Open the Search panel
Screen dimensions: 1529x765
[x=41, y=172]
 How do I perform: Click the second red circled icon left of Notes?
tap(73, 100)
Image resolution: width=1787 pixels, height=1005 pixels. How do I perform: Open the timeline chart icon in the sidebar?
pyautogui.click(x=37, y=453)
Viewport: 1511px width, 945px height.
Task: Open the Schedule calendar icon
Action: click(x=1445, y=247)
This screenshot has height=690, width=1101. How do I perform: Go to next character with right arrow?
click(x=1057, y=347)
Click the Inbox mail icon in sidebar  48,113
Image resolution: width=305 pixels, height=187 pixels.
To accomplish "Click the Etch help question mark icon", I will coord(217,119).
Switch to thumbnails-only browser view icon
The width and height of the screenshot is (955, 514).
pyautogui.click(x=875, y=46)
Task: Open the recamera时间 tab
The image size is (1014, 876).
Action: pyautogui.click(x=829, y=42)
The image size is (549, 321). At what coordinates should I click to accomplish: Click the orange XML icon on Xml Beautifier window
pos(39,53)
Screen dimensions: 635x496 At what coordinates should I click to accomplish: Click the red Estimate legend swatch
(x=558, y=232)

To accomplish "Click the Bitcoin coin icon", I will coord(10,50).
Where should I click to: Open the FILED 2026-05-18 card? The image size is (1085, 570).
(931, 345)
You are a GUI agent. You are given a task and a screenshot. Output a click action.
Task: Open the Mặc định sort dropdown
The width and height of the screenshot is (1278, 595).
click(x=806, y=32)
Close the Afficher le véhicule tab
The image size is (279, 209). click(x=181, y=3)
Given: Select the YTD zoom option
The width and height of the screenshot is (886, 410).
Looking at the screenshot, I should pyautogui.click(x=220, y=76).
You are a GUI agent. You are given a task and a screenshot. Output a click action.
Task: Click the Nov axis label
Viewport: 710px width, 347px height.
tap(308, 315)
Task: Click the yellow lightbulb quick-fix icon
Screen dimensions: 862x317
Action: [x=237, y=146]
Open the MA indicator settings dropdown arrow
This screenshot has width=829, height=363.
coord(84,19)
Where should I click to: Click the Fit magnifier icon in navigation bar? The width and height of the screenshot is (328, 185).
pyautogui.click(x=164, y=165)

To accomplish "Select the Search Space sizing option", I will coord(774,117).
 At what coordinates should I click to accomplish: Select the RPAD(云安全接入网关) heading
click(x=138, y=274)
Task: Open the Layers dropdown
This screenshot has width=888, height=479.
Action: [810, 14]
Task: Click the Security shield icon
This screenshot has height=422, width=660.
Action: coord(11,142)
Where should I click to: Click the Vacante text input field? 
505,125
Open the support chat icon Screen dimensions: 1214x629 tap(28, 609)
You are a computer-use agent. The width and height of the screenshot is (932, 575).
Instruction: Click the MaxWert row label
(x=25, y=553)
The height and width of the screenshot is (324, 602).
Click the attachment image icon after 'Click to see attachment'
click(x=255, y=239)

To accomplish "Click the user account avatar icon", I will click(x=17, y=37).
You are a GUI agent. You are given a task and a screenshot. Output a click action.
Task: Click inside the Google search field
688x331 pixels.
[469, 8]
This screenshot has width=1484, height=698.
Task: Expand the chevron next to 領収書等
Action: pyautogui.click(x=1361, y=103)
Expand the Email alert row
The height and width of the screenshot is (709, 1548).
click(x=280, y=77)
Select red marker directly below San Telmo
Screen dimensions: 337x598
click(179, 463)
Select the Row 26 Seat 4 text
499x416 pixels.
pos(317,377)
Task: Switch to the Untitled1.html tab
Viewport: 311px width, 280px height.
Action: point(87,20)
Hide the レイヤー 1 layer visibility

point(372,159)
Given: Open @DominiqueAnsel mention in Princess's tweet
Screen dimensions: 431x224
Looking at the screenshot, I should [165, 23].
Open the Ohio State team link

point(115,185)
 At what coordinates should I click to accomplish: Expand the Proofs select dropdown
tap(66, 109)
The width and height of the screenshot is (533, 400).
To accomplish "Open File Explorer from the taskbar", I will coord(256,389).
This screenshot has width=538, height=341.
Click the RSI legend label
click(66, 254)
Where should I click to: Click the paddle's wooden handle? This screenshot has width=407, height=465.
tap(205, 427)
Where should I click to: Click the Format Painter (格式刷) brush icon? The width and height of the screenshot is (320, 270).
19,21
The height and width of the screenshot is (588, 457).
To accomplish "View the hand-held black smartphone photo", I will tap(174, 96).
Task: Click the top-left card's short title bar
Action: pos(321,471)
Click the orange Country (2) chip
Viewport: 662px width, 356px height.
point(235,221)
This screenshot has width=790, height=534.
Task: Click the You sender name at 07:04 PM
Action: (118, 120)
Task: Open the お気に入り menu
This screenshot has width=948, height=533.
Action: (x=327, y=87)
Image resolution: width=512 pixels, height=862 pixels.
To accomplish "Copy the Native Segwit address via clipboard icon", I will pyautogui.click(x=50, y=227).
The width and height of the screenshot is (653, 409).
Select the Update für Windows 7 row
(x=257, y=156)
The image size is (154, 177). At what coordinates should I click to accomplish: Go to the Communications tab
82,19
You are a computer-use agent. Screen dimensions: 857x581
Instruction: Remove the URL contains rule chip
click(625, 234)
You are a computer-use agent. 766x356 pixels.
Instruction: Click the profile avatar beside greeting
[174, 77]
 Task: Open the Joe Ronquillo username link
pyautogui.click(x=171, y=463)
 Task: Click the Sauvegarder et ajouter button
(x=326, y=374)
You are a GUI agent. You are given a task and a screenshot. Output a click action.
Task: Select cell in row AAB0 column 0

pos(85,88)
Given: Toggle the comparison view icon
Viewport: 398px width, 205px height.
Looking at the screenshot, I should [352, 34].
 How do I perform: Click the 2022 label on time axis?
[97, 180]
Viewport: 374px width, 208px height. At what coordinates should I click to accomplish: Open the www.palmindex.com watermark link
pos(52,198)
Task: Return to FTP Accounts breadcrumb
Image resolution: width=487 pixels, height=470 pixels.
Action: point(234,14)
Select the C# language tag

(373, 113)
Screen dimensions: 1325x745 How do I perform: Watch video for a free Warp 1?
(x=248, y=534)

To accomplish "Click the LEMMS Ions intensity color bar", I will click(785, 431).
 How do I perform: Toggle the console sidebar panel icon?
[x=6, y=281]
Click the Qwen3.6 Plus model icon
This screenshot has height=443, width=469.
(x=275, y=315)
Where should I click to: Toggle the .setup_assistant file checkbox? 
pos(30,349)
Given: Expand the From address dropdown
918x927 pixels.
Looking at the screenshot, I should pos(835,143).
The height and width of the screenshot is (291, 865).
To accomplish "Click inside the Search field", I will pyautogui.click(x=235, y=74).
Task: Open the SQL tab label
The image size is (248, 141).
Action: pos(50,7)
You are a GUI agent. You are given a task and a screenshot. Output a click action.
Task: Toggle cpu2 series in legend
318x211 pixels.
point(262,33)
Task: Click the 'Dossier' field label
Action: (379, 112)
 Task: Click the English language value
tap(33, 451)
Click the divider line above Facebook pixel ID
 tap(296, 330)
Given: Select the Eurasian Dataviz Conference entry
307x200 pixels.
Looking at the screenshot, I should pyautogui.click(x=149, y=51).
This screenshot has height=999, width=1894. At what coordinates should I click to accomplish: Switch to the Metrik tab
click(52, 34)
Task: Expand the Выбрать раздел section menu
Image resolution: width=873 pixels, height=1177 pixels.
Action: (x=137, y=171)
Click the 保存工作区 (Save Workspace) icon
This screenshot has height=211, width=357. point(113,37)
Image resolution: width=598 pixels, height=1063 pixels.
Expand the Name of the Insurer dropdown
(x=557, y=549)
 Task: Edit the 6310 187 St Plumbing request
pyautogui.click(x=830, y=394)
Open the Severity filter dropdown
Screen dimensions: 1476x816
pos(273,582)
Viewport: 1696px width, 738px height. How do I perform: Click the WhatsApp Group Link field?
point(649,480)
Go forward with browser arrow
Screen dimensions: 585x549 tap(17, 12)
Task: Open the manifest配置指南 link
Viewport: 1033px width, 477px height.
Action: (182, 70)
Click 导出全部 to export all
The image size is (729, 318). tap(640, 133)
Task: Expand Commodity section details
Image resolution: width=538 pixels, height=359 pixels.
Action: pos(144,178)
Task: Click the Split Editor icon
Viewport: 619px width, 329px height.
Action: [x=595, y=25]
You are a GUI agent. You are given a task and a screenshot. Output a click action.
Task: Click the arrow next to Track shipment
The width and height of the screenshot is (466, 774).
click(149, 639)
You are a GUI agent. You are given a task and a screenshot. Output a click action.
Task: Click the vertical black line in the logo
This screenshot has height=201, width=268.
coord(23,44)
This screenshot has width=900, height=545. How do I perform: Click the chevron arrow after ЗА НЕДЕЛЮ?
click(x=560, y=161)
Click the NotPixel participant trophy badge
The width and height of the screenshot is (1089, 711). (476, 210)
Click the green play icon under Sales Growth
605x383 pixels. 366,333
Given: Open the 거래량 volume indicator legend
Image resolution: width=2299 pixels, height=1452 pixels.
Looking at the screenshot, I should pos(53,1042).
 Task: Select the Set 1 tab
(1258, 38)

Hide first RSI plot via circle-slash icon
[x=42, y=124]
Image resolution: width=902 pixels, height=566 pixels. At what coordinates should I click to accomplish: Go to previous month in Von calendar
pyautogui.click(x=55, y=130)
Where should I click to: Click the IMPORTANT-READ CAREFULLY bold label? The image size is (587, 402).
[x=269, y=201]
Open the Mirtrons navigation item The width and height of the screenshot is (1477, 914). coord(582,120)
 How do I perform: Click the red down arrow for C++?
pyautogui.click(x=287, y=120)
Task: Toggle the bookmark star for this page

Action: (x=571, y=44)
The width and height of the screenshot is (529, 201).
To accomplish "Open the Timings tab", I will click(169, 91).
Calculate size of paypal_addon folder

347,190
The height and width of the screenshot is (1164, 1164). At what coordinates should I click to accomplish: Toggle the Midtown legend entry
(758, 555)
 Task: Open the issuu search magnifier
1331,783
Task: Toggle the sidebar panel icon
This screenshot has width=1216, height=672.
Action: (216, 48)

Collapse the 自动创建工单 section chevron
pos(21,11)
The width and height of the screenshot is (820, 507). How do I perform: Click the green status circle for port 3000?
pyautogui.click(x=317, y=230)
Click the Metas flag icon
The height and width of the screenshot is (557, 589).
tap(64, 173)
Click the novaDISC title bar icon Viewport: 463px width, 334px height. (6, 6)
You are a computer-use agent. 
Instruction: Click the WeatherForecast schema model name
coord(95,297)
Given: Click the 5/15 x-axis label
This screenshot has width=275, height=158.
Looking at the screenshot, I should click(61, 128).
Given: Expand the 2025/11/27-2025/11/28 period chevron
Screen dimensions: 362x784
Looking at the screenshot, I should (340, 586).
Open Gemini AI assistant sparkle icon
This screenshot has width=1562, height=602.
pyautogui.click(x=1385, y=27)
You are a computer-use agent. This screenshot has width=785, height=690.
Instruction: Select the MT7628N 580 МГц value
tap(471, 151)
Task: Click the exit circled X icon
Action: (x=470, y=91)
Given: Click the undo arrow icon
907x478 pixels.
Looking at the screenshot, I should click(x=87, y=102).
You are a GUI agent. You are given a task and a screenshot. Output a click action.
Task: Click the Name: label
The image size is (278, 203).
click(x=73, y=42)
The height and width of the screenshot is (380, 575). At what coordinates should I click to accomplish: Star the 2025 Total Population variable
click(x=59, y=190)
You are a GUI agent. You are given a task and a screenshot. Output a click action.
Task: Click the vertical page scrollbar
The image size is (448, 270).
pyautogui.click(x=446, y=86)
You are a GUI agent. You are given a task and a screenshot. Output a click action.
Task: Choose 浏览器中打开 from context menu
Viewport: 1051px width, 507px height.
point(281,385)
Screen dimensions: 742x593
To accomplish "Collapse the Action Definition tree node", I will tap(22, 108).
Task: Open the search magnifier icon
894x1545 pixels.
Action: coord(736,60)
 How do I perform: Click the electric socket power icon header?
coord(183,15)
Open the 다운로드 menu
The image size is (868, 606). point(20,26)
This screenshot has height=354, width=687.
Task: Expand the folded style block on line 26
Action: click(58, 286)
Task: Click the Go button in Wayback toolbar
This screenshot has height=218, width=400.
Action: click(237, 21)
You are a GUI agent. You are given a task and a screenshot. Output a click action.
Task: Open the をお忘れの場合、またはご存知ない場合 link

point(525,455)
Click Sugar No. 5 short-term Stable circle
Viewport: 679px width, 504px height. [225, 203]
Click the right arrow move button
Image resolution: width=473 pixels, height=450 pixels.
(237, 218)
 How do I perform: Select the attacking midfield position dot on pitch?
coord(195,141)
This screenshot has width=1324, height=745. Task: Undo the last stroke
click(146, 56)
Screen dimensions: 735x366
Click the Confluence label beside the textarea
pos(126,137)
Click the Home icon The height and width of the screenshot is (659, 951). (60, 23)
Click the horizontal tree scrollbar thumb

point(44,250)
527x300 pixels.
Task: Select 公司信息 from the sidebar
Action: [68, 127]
● ● ● ● ● ● ●
Copy the records word for word, starting from the first line and ending with the line that contains "tap(73, 100)".

Exercise output:
Open the Search panel
Screen dimensions: 1529x765
[x=41, y=172]
 How do I perform: Click the second red circled icon left of Notes?
tap(73, 100)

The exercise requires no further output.